But you can’t hide from fear. There’s no escape from the fear of being alone. It lives on inside us from the moment we are born.
Jan slowly begins to realize, after his conversation about Africa with Martha, that the hotel where his mother and sister are, no longer feels like home. Yet, he feels the obligation and love towards them that makes him conflicted. He reveals that he is afraid of being alone, despite having Maria, which means that he never filled his loneliness with her, never found true home with her. But this loneliness is not filled with his return home either, which indicates that it comes from deep within himself.
If you start out pretending to be something you’re not, you’ll end up in a mess.
Maria desperately tries to convince Jan to simplify things and introduce himself directly to his family to avoid misunderstanding (hence the title), but Jan decides to go the harder route. He decides to inspect, test the waters before revealing himself, which can only unnecessarily complicate things and might end up in a mess.
Anything that could last through twenty years of silence deserves the name of love.

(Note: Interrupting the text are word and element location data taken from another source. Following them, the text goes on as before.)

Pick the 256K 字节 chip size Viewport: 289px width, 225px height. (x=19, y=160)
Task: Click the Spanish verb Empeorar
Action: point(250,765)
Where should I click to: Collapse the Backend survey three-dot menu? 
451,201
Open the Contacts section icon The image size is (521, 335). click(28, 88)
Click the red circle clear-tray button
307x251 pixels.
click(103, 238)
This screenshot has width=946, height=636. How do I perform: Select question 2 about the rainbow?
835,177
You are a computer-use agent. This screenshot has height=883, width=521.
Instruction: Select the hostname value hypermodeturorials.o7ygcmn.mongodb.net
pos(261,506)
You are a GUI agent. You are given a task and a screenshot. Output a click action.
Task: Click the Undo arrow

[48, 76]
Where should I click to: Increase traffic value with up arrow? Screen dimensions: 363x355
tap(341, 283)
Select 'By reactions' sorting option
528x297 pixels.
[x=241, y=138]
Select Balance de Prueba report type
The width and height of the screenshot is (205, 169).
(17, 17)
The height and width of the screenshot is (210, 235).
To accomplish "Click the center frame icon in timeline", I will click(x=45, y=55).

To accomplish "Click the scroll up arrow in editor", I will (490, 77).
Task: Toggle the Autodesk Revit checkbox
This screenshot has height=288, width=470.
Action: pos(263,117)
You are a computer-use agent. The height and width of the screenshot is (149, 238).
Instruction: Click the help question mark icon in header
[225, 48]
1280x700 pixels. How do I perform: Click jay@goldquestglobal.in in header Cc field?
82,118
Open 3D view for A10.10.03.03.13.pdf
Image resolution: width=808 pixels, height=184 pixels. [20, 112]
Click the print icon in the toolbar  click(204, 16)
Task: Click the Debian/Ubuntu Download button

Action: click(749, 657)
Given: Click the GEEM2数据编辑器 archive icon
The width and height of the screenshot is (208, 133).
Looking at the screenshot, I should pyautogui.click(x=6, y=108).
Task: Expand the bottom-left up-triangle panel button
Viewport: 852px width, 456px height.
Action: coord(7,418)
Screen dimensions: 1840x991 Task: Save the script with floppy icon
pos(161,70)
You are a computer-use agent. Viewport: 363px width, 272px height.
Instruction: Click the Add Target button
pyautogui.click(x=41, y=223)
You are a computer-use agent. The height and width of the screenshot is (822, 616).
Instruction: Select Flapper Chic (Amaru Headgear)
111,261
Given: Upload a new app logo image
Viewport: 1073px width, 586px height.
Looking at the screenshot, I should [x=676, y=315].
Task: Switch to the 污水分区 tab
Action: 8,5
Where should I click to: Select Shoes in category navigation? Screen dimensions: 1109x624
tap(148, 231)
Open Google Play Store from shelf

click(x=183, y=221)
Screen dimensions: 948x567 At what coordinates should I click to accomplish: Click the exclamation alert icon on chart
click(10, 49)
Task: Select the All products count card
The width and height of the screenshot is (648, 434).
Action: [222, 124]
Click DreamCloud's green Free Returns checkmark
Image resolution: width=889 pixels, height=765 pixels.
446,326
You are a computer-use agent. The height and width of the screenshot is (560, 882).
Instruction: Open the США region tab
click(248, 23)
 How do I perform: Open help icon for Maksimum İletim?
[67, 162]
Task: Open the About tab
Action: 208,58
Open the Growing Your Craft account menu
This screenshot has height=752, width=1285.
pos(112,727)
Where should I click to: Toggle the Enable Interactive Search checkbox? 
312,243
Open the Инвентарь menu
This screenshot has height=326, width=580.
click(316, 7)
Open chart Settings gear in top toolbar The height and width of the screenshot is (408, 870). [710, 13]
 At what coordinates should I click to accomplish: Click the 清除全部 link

After discovering that Jan is her son, mother no longer wants to bear the burden of her sorrow and conscience and decides to follow him in the afterlife. She tells Martha that her love for her son is incomparable to her love towards her, and that despite not seeing him in twenty years, it matters little in comparison to her motherly love. This incites extreme jealousy and contempt in Martha, who starts to feel that her brother robbed her of the life she could have had.